Quem sobrevive ao futuro
Uma nota publicada pela Folha de S. Paulo nesta quarta-feira informa que a venda de computadores pessoais deve diminuir 7,8% neste ano em todo o mundo, uma queda maior do que a esperada pela empresa de pesquisas IDC, que acompanha o desenvolvimento da tecnologia digital.
No texto original, distribuído na véspera, a empresa registra que os computadores de mesa e mesmo os portáteis tipolaptop estão sendo substituídos muito rapidamente pelos tablets, cujas vendas devem crescer 58,7% em relação ao ano passado, chegando a 229,3 milhões de novas unidades até o final de 2013.

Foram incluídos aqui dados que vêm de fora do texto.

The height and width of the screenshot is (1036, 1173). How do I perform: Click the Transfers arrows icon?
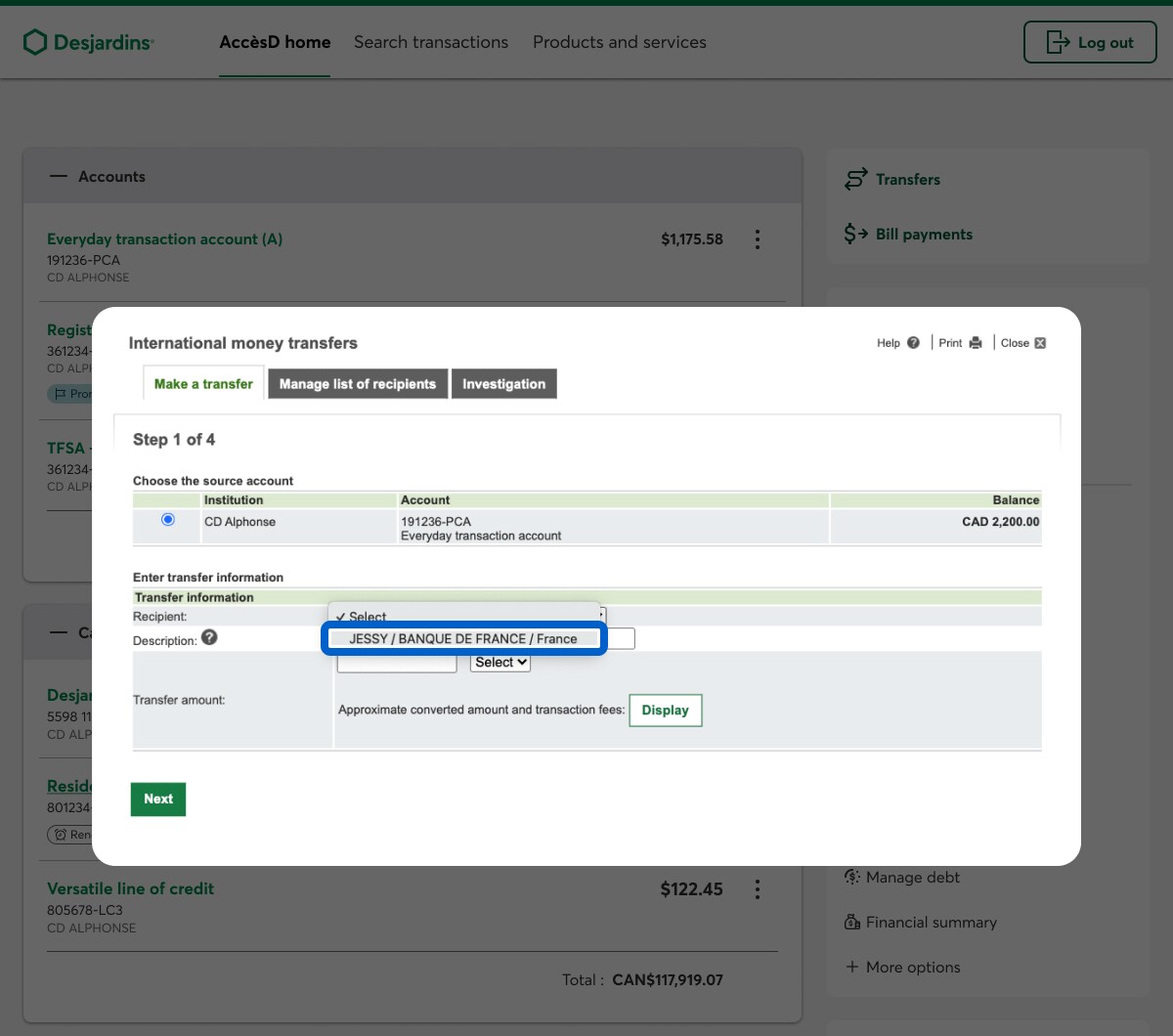856,179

Os dados apontam a consolidação de um novo paradigma no setor de informações e comunicação, com a predominância de equipamentos com múltiplas funções e completo acesso à internet em qualquer lugar e em pleno movimento.
A novidade é a aceleração desse processo, que indica a preferência por aparelhos com telas de até 8 polegadas, cerca de 20 centímetros, que devem dominar o mercado até 2017.

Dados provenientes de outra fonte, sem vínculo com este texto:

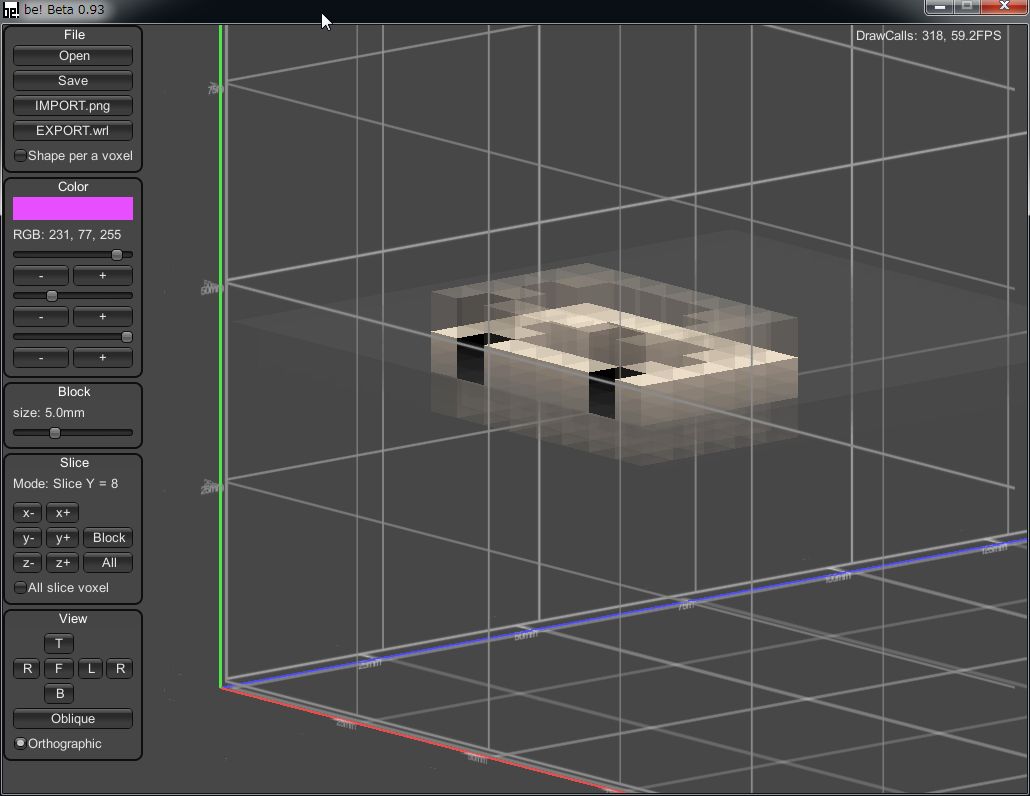Screen dimensions: 1030x796
Task: Export the model with EXPORT.wrl
Action: pos(73,131)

Um dos principais estímulos a essa tendência é a adoção de tablets na educação, que impulsiona a multiplicação dos aparelhos em larga escala e pressiona os preços para baixo.
É aqui que a questão tecnológica se cruza com a observação da imprensa.
O ponto central é: como a imprensa tradicional vê as mudanças tecnológicas e as rupturas provocadas por elas no ambiente social.
Para resumir a ópera, o que se pode afirmar é que as empresas tradicionais de mídia sempre trataram essas tecnologias como risco, não como oportunidade.
No Brasil, com exceção do grupo Folha, que edita a Folha de S. Paulo, todas as demais organizações relutam a admitir que, em algum momento, aquilo que chamamos de jornal possa vir a desaparecer.
Embora os números não sejam públicos, sabe-se que o complexo de serviços digitais chamado UOL já se consolidou como a cabeça do grupo empresarial, e a Folha de S. Paulo sobrevive como uma marca de transição.
Para os brasileiros que se alfabetizaram nos anos 1990, chamados de nativos digitais, a Folha é uma referência do passado, assim como outras denominações da mídia física, como os jornais o Estado de S. Paulo, o Globo, e revistas como Veja e Época.
Mesmo o presidente do conselho de administração do grupo Abril, Roberto Civita, recentemente falecido, se dizia conformado com a ideia do fim da versão impressa de Veja.
A ilusão do controle
No entanto, aceitação não significa adequação, e a atitude predominante entre os controladores da mídia tradicional tem sido apenas de observar e aceitar ou não o desenvolvimento da tecnologia que, essencialmente, coloca em xeque o conceito clássico de mídia e mediação.
O artigo publicado nesta quarta-feira por Rodrigo Mesquita, na seção de opiniões do Estado de S. Paulo, tem exatamente esse sentido: o de afirmar que redes sociais sempre existiram e que o mundo sempre irá precisar de quem organize as informações para o cidadão.
A ideia central de seu artigo é que o antigo papel do mediador muda de nome: agora o jornalista será o "curador" que irá monitorar os fatos do mundo contemporâneo, "mais fragmentado, complexo e rico", dando-lhes contexto e perspectiva.
Ao afirmar que "nada mudou" nessa relação, o autor apenas repete o mantra mágico que tem reduzido as chances de sobrevivência do jornal.
No mundo real, as redes sociais que têm como suporte a tecnologia digital são muito diferentes do sistema de comunidades em que a indústria da imprensa construiu seu papel histórico.
Os princípios organizadores da cultura nesse novo contexto se caracterizam, entre outros elementos, por uma relação de reciprocidade entre as partes e o todo, o que torna problemática a presença de uma autoridade mediadora.
Mesmo o conceito de cultura, antes uma "cultura de elite", se dilui e se configura como movimento e dinâmica de trocas sociais.
O autor do artigo publicado no Estado tem suas razões, sonha com a hipótese de que o jornal seja como "a Ágora da pólis" no mundo contemporâneo, e está defendendo seu patrimônio.
Por outro lado, a observação crítica da imprensa não significa uma torcida pelo desaparecimento da mídia, mas um exercício de reflexão independente que ajude a entender essa transição para uma realidade ainda mal compreendida.
A questão central é: como os pensadores da mídia tradicional encaram o futuro.
A diferença básica entre os formuladores da visão de um mundo futuro, como o visionário empreendedor Steve Jobs, criador da Apple, e os gestores da mídia tradicional, é que estes tentam adivinhar o futuro e aqueles, como Jobs, tratam de construí-lo.
Há uma diferença crucial entre a perspectiva das mudanças e uma atitude prospectiva, que interfere nas mudanças.
Abandonar a ilusão do controle sobre a crescente autonomia dos indivíduos seria um bom começo. Ainda que tardio.